Recent advancements in computer vision have unveiled great potential for human motion capture, especially in automating much of the manual work required for video-based systems (Fang et al., 2017; Redmon et al., 2016; Zwölfer et al., 2023a). We therefore developed a novel, hybrid 3D motion capture approach that automates the detection of reference points using a reference point detection algorithm and the digitization of keypoints using a skier-specific keypoint detection algorithm. This reduces the reliance on manual digitization and enhances the scalability and practicality of large-scale motion capture in outdoor environments. The aim of this study was to a) evaluate the performance of the skier-specific keypoint detection against manual digitization and b) determine the impact of the skier-specific keypoint detection on the overall performance of the hybrid 3D motion capture pipeline.
Methods
The experimental setup involved a multi-camera system comprising eight Sony AX53 cameras uniformly distributed around a capture volume on a ski slope in Zürs am Arlberg, AT. The capture volume measured approximately 250 x 80 x 20 meters. To calibrate the cameras, approximately 300 reference points were placed within this area and surveyed geodetically. Each reference point was equipped with a 9 x 9 cm cube that displayed Aruco markers on all sides, enabling their automated detection by our reference point detection algorithm. This arrangement allowed for continuous calibration of each camera in every frame, accommodating for panning, tilting, and zooming. Camera calibration and 3D reconstruction were performed using the Direct Linear Transformation (DLT) method (Abdel-Aziz & Karara, 1971). In total, ten state-certified Austrian ski instructors performed eight runs according to the progression levels of the Austrian ski curriculum (Österreichischer Skischulverband, 2018).
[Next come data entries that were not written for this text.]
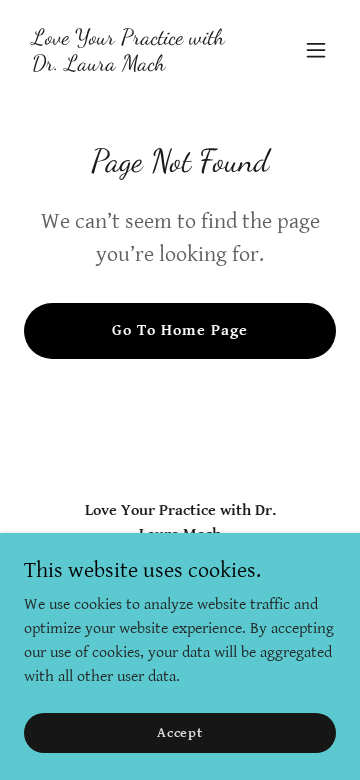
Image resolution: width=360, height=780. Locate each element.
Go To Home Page (180, 330)
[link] (133, 65)
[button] (316, 50)
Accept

To develop a keypoint detection model, capable of detecting a skier, including equipment, e.g., skis and poles, we finetuned AlphaPose’s HALPE26 model (Fang et al., 2017), which was designed to estimate 26 body keypoints for general motions, on a skier-specific dataset. Training was done for 200 epochs with a learning rate of 10-3 and data augmentation enabled. AlphaPose was chosen for its proven performance in alpine skiing scenarios (Zwölfer et al., 2023a). For the skier-specific dataset, we manually digitized six runs, marking 24 keypoint, including 18 body keypoints, ski tips, ski tails, and poles, in each image. The six runs were selected to include slow, medium and high-speed skiing of one male and one female subject. These digitized images complement the datasets built by Bachmann et al. (2019) and later by Zwölfer et al. (2023b) and Heinrich et al. (2023), all using the same set of keypoints. In total, our comprehensive skier-specific dataset comprised about 15,000 images, with approximately two-thirds of all images originating from the current measurement.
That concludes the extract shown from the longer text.